1) Fail to Develop a Truly Proprietary Deal Flow. These days, it’s common for a deal to attract three or four searchers bidding against one another. This fact makes me want to puke. It shows an utter lack of originality by the searchers involved. Great investments are always made by going where the rest of the world is NOT. Great search fund investments are made by discovering a solid company with lots of upside and is owned by someone who knows that he or she has to sell but hasn’t started a process (best-case scenario, doesn’t even know how). There is exactly one buyer because the seller has fallen in love with you. You have gone through a rigorous and disciplined process to find him or her.


Brokers and for-sale websites don’t cut it. I advise having an in-depth industry analysis and focus, including cultivating “river guides,” attending industry conferences, and following a well-organized and efficient outbound marketing process to dig up proprietary leads and qualify them. If you are in the right industry (that hasn’t already been picked over) and use the right process, you will ultimately find the right seller.


2) Build a Bad Board.

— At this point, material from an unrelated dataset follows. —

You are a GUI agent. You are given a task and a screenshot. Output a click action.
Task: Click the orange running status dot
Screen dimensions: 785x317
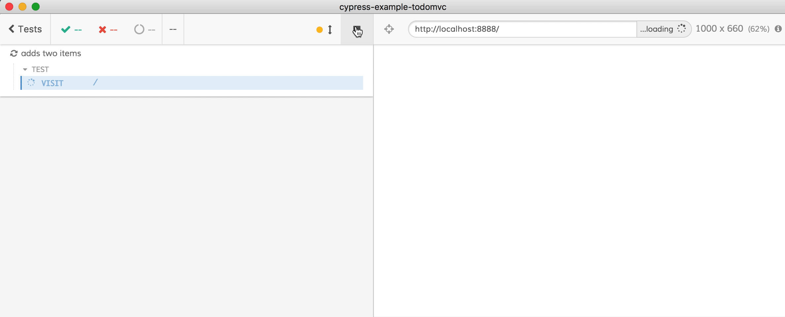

A great board is a huge asset that dramatically improves your chances of success. A bad board sucks up your time and distracts you from creating shareholder value. A great board depends on each member’s ability to add value to your company in a specific area. Equally important, the board members should be able to function well as a group. Three great board members are way better than five mediocre ones. Their commitment to understanding the intricacies of your business will directly impact your ability to execute quickly. 


Start with is the investor who has been the most helpful to you during the search phase and with whom you have already built a strong working relationship. Look for someone local if yours is an international search. You will need someone who understands the local laws, especially on HR and taxation, as well as the local market. Look for domain expertise in your industry and in areas such as finance and sales and marketing. Look for successful searchers who have exited.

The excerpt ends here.